Hockenberry se aclara la garganta.

—La gente de casa ya no está —dice—. Han desaparecido. —Hockenberry había esperado una exclamación de sorpresa, pero el pequeño moravec espera en silencio—. Todos han desaparecido —continúa Hockenberry—. No sólo en Micenas, adonde regresó Agamenón... no sólo su esposa Clitemnestra y su hijo Orestes y todo el resto de ese reparto, sino todo el mundo.

Las ciudades están vacías. La comida sin comer en las mesas. Los caballos pasan hambre en los establos. Los perros aúllan en hogares vacíos. Las vacas están sin ordeñar en los pastos. Las ovejas sin esquilar. Por todas partes donde Agamenón y sus barcos han recalado, en el Peloponeso y más allá... Lacedemonia, el reino de Menelao, vacío. La Ítaca de Odiseo... vacía.

—Sí —dice Mahnmut.

—Espera un momento. No te sorprende lo más mínimo. Lo sabías. Los moravecs sabíais que las ciudades y reinos griegos estaban vacíos. ¿Cómo?

—¿Quieres decir que cómo lo sabíamos? Sencillo. Hemos estado observando esos lugares desde la órbita terrestre desde que llegamos. Enviando sondas remotas para registrar datos. Hay mucho que aprender aquí en la Tierra tres mil años anterior a tu época... tres mil años antes de los siglos XX y XIX, quiero decir.

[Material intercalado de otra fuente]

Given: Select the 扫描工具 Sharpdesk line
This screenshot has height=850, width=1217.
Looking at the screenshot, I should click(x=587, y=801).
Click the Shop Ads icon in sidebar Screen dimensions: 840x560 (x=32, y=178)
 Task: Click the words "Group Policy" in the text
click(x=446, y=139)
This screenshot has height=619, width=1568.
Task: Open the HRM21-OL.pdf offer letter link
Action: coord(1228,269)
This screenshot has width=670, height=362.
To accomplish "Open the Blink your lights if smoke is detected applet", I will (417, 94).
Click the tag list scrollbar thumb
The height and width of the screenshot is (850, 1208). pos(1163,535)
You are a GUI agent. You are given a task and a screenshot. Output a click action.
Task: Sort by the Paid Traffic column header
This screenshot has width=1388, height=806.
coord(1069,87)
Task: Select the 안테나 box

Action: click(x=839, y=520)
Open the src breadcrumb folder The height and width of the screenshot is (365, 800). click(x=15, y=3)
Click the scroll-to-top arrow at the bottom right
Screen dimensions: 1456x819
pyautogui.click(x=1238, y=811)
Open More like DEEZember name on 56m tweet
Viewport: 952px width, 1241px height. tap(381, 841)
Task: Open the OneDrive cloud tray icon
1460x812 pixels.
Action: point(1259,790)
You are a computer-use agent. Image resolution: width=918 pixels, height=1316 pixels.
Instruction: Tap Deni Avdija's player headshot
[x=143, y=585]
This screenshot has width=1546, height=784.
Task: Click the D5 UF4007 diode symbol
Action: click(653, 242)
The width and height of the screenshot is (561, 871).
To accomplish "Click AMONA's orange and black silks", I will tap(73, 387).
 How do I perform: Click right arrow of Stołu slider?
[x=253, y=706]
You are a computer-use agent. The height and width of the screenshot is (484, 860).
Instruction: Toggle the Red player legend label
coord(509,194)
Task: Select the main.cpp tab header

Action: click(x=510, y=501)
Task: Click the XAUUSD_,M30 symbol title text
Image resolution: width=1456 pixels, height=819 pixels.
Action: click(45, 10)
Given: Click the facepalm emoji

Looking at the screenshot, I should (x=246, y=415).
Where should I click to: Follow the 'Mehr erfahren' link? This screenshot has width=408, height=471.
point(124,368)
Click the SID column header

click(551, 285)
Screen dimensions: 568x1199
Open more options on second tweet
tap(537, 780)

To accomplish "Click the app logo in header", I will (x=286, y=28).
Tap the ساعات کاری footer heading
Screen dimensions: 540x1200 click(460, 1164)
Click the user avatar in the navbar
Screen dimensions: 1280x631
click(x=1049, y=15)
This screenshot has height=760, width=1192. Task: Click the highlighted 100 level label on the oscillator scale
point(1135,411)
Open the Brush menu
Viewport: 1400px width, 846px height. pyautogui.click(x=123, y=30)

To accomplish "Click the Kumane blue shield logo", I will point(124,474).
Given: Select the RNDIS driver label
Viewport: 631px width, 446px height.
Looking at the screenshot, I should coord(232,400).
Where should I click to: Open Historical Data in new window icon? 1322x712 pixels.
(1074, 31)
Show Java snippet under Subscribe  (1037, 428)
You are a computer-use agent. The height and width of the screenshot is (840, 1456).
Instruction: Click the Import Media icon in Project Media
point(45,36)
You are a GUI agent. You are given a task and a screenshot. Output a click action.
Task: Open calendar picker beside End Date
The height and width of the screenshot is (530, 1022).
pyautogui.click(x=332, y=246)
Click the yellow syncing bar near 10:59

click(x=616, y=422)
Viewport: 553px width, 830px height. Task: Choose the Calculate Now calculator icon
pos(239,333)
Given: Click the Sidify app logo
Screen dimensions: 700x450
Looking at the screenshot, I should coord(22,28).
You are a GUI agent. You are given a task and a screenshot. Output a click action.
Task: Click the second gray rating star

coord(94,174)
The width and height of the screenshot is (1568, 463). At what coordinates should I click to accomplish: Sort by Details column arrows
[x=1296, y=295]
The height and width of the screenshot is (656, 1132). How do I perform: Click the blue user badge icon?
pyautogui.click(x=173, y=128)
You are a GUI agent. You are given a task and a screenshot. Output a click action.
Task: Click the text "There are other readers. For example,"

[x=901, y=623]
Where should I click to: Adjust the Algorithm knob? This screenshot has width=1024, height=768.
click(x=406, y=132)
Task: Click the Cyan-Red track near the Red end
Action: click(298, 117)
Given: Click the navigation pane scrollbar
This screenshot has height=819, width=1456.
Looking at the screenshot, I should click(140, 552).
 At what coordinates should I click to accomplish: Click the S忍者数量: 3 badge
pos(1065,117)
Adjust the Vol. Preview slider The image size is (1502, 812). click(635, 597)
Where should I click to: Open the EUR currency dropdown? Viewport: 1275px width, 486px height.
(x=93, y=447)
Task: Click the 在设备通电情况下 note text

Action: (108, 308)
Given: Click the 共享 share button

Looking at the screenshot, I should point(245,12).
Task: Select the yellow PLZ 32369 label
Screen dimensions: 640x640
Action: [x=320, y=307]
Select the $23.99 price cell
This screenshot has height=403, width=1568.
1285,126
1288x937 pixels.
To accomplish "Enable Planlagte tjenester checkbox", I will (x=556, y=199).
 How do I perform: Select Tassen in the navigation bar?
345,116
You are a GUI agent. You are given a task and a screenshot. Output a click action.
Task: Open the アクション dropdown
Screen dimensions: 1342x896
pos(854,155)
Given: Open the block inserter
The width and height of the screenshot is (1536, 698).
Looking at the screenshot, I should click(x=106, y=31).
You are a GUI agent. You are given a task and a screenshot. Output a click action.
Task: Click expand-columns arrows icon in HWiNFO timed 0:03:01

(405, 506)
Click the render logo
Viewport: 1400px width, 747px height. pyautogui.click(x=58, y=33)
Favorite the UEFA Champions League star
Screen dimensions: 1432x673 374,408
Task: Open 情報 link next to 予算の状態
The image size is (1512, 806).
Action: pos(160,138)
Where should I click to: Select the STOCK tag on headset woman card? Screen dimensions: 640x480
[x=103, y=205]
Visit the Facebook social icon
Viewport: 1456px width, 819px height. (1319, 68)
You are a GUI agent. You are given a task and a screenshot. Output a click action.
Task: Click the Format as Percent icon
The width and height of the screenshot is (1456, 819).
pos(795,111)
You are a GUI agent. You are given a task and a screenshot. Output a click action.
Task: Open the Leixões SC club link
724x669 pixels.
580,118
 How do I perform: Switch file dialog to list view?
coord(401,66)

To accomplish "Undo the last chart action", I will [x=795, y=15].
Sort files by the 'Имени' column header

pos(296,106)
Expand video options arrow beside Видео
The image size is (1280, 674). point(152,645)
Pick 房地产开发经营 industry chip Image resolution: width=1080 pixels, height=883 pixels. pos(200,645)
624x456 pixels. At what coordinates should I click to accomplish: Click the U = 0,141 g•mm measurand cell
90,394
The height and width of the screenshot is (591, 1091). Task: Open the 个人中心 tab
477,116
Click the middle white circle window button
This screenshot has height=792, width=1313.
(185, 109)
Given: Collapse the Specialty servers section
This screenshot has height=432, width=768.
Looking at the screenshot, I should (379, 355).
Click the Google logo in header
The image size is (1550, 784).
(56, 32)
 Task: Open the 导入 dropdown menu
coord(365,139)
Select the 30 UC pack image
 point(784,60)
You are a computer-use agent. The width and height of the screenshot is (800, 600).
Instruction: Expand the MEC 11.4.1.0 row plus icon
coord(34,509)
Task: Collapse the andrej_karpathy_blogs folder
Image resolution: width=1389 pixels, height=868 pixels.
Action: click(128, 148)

Hockenberry se sorprende. Nunca se le había ocurrido que los moravecs estuvieran prestando atención a otra cosa que no fuera Troya, los campos de batalla adyacentes, el Agujero conector, Marte, el monte Olimpo, los dioses, tal vez una luna marciana o dos... Jesús, ¿no era suficiente?

—¿Cuándo... desaparecieron? —consigue preguntar por fin Hockenberry—. Agamenón le cuenta a todo el mundo que alguna comida que encontró a la mesa todavía estaba fresca y podía comerse.

—Supongo que eso depende de tu definición de «fresca» —dice Mahnmut—. Según nuestras observaciones, la gente desapareció hace unas cuatro semanas y media. Justo cuando la pequeña flota de Agamenón se acercaba al Peloponeso.

—Jesucristo —susurra Hockenberry.

—Sí.

—¿Los visteis desaparecer? ¿Con vuestras cámaras satélite, vuestras sondas o lo que sea?

—En realidad no. Un instante estaban allí y al instante siguiente ya no estaban. Sucedió a eso de las dos de la madrugada, hora griega, así que no hubo mucho movimiento que registrar... en las ciudades griegas, me refiero.

—Las ciudades griegas... —repite aturdido Hockenberry—. ¿Quieres decir... que hay... que otra gente ha desaparecido también? En... digamos... ¿China?

—Sí.

El viento gira de pronto y esparce chispas en todas direcciones. Hockenberry se cubre la cara con las manos durante la tormenta de pavesas y luego las aparta de su capa y su túnica. Cuando el viento remite, echa al fuego sus últimos trozos de madera.

Aparte de a Troya y al Olimpo (que, según descubrió hace ocho meses, no está en la Tierra), Hockenberry sólo ha viajado a otro lugar en esta Tierra del pasado: a la Indiana prehistórica, donde dejó al otro único escólico superviviente, Keith Nightenhelser, para que los indios lo mantuvieran a salvo cuando la Musa inició su sangrienta matanza. Ahora, sin pretenderlo conscientemente, Hockenberry toca el medallón TC que lleva debajo de la camisa. «Necesito comprobar cómo está Nightenhelser.»